Similarly, in conflict-ridden Libya, former Army General Haftar rose to prominence after the country’s flimsy democratic institutions collapsed and lost the state’s monopoly on violence to armed non-state actors and militias. In 2014, Haftar and his forces took up arms against the government and the “Libyan National Congress” under the pretext of ensuring popular security and fighting terrorism. He claimed that the country might not be ready for democracy, warning that if UN-endorsed elections did bring about stability, his army would intervene.[vi]
Today, in spite of their contributions to the democratic learning curve, post-uprising experiments have not left a good impression of democracy as an effective political system of governance on the collective consciousness of the MENA region. Excluding the case of Tunisia whose transitional challenges still persist, the post-uprising experience is seen as a time period in which conflicts and wars rather than peace and stability prevailed. This experience also fuels the thought that democratization is a bad idea with dangerous implications, and thereby prepares ground for authoritarian backsliding. Many factors including but not limited to counter-revolutionary regional interventions, weak state capacities, and a dearth of democratically committed political elites certainly contributed to transitional failures in the region, and in the end it is democracy’s image that has paid the price.

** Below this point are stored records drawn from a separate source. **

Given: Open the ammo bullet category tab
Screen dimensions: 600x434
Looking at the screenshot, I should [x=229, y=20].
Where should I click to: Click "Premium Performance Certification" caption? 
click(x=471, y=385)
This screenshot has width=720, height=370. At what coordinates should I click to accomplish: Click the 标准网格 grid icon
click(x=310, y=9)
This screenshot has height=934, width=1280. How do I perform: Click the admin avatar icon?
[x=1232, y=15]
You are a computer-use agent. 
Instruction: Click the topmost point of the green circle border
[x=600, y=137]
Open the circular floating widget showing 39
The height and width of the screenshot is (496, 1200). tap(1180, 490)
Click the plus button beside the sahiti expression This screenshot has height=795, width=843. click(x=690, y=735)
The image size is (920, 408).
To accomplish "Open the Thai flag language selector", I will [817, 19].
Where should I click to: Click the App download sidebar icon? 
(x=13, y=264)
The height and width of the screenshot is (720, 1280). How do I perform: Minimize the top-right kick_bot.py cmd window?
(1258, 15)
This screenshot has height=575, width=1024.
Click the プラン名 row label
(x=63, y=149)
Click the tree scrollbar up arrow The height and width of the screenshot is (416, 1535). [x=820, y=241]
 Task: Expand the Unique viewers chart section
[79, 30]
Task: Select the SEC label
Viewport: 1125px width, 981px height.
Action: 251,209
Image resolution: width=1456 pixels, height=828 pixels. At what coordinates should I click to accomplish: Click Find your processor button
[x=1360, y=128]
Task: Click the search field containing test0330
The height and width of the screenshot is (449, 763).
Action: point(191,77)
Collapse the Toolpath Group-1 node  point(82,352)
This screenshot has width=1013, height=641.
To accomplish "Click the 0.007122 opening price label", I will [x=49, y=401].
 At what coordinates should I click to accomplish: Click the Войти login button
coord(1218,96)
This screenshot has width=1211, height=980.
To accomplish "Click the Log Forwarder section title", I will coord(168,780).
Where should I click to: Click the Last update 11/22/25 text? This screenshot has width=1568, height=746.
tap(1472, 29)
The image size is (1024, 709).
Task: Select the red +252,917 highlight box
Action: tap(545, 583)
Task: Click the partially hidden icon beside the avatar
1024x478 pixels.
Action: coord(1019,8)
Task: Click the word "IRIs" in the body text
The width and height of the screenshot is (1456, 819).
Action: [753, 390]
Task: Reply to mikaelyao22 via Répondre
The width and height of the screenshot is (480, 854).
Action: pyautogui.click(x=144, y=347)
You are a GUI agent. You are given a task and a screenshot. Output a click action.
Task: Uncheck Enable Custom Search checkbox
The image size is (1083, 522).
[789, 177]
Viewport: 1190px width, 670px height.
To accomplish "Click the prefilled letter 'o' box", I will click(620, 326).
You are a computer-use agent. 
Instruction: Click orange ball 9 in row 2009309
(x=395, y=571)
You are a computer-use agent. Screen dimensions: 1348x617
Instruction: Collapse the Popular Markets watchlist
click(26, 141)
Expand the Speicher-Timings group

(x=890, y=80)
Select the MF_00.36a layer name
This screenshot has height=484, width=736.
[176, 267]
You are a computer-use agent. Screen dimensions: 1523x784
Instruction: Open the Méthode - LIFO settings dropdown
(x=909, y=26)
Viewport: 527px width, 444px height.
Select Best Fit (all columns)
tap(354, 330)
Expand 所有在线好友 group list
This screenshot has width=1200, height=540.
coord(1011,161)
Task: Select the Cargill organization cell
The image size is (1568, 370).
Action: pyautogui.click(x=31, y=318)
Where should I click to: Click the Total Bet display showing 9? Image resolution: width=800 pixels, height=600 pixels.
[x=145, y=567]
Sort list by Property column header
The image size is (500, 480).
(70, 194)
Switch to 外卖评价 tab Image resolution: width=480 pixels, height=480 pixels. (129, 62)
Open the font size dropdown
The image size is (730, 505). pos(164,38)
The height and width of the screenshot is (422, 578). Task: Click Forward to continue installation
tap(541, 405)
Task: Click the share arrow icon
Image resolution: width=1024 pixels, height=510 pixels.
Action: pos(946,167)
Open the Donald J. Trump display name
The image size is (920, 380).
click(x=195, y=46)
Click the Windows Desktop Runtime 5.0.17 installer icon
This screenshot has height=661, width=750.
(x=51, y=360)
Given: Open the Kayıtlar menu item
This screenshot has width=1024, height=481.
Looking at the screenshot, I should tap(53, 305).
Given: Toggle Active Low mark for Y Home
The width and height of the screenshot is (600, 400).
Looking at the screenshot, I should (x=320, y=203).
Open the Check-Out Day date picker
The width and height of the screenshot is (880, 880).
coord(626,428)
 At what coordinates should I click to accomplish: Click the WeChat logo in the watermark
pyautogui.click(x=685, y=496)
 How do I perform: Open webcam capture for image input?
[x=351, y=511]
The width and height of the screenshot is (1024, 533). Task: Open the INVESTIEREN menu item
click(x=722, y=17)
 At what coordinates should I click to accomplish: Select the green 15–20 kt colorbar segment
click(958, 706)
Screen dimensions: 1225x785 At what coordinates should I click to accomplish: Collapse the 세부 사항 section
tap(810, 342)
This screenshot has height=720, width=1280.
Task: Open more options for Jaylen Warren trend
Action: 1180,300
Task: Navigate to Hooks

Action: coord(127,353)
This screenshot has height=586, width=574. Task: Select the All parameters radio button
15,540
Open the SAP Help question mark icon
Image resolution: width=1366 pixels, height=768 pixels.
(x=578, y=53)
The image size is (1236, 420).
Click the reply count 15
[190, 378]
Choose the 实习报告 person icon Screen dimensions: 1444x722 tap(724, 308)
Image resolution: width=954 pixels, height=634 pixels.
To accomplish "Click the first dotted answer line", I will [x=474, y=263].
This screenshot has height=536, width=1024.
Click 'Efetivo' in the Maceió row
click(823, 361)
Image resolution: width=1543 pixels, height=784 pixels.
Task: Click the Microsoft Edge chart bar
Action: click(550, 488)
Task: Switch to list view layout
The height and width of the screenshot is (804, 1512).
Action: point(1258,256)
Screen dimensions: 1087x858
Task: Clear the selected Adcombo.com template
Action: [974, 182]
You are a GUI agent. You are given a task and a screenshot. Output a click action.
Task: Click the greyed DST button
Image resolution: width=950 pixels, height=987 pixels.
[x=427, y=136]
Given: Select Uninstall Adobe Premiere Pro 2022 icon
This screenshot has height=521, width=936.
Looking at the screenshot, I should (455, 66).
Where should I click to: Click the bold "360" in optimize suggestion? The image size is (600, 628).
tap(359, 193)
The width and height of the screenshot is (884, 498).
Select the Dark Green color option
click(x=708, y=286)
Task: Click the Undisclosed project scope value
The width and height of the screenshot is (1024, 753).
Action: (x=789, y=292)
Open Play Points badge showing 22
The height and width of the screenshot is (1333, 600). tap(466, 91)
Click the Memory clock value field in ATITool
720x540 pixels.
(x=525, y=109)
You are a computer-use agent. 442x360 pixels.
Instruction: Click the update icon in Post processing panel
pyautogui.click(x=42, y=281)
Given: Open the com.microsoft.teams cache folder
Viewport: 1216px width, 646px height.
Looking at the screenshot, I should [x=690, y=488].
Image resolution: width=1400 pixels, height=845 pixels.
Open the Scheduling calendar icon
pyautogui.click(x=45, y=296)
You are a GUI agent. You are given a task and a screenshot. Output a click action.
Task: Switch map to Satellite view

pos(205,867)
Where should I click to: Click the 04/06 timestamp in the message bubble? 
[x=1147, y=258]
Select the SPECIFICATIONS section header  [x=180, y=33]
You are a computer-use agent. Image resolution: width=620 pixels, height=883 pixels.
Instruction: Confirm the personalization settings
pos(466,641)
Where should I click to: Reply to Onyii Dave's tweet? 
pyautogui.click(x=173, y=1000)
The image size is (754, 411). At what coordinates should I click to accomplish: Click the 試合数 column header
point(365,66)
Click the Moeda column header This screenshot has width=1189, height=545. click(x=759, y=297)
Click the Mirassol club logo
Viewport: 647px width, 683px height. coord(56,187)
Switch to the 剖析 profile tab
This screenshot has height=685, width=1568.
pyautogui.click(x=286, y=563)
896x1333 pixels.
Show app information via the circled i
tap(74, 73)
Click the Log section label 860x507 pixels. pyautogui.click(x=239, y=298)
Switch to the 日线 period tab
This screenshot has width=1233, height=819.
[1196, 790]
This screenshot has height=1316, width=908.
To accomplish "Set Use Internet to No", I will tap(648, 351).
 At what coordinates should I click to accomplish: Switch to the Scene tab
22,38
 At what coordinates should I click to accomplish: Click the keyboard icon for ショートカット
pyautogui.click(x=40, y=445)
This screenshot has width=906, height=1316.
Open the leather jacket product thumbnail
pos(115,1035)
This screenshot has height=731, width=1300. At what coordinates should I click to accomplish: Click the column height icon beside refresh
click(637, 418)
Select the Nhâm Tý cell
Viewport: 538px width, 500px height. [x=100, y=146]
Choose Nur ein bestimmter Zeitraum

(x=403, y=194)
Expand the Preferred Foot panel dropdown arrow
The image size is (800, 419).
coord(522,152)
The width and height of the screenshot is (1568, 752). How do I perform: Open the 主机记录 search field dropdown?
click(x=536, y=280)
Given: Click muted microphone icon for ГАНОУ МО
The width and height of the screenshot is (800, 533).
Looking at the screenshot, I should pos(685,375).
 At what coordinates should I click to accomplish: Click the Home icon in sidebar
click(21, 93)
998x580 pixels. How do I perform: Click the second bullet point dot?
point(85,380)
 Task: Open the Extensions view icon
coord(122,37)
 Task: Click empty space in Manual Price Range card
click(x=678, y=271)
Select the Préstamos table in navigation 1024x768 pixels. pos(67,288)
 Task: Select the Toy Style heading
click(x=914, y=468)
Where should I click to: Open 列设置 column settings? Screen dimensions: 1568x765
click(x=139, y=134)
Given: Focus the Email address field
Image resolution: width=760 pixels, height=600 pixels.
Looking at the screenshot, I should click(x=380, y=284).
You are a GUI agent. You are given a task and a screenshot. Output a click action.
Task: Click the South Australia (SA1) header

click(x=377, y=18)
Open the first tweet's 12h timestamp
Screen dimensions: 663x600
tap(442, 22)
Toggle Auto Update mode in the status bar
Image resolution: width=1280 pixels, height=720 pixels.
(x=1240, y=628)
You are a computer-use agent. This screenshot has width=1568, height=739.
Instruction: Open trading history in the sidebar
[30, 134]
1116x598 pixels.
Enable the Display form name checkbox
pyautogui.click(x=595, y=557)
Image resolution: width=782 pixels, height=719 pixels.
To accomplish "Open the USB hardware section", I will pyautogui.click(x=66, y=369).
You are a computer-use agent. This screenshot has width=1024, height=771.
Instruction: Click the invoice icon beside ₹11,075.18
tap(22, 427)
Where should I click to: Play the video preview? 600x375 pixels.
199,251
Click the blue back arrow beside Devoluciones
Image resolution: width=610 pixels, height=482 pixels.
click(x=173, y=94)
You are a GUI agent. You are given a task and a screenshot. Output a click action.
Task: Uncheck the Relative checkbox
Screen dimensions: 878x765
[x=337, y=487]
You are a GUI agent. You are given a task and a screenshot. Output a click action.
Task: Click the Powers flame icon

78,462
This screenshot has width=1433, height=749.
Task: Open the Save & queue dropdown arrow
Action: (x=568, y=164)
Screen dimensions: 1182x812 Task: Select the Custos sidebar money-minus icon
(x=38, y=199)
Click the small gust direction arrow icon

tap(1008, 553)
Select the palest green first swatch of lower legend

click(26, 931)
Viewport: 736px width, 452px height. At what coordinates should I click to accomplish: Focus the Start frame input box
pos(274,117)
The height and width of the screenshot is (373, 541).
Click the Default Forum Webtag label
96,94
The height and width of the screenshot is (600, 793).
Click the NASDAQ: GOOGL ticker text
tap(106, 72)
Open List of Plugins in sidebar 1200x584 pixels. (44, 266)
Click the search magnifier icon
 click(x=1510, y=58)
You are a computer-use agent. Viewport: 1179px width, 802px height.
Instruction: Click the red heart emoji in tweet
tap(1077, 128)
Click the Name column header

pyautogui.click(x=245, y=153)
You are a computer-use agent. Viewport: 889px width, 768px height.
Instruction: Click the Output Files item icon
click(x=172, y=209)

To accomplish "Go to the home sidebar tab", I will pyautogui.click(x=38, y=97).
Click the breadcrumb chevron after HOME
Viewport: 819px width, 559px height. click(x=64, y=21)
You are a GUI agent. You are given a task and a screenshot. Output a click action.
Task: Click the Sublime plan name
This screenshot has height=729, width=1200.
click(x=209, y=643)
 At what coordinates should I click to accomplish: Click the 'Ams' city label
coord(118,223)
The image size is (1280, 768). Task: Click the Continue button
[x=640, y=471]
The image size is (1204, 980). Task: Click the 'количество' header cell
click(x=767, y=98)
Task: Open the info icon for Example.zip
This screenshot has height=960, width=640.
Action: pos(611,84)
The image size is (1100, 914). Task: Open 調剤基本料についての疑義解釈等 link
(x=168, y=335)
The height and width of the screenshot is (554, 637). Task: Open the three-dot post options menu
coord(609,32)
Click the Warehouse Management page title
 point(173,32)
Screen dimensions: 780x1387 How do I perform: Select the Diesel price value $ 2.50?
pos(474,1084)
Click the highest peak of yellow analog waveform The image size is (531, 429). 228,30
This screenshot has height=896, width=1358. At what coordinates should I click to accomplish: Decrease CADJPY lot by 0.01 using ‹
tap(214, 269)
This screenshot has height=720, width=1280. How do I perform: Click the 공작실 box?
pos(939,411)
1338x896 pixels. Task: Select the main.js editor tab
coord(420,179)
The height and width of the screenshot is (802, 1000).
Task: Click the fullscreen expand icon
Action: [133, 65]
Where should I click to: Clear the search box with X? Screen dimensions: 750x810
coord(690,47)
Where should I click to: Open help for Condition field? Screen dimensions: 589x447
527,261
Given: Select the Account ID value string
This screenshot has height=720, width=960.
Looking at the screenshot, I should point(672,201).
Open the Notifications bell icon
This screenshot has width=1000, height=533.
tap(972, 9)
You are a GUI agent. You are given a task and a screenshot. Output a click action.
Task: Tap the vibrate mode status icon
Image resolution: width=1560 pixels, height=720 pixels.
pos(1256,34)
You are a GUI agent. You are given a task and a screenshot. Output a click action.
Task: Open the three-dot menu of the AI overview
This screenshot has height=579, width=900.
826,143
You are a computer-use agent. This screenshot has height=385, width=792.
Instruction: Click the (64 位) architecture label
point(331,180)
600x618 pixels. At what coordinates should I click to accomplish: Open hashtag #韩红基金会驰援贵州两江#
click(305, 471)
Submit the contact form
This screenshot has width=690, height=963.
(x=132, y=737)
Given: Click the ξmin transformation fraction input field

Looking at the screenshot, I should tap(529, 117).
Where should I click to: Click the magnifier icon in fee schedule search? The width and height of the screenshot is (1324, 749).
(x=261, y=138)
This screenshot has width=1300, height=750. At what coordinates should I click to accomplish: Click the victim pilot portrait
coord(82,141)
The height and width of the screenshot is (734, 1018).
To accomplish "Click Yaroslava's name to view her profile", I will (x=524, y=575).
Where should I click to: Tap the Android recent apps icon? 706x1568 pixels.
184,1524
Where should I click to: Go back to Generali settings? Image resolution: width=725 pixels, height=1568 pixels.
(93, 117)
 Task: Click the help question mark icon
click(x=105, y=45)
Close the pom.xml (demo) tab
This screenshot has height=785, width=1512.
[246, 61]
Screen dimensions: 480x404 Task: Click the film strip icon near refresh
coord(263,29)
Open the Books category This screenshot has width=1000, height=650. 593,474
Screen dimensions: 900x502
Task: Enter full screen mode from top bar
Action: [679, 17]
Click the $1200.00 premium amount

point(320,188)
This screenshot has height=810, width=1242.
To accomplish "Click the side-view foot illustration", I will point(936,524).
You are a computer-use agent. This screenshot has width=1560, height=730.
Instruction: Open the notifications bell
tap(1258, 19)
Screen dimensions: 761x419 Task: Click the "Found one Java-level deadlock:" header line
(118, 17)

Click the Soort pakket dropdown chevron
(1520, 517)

The region’s future lies in democracy, but democratization path to it and its local dynamics should be put into perspective. In regions like MENA, where democratic cultures are weak, democracy’s functional value is important. Thus, it has to prove itself as a political system of governance that can meet the peoples’ expectations. At this point, when transitioning countries struggle, international support is of great importance. Yet, in the case of post-uprising MENA, international actors’ approach to the transitioning countries were usually driven by geostrategic calculations aiming to enable their favorite domestic groups to rise to the power rather than helping nascent democratic institutions work and deliver people’s expectations in order to get consolidated.
[i] Michael Bratton. “The “Alternation Effect” in Africa.” Journal of Democracy 15, no. 4 (2004): 147-158.
[ii] Ibid.
[iii] Author’s interview with Laila al-Baradei, May 31st, 2016 American University in Cairo, Cairo, Egypt.
[iv] Authors’ interview with Nadia Mostafa, May 31st, 2016, Cairo University, Cairo, Egypt.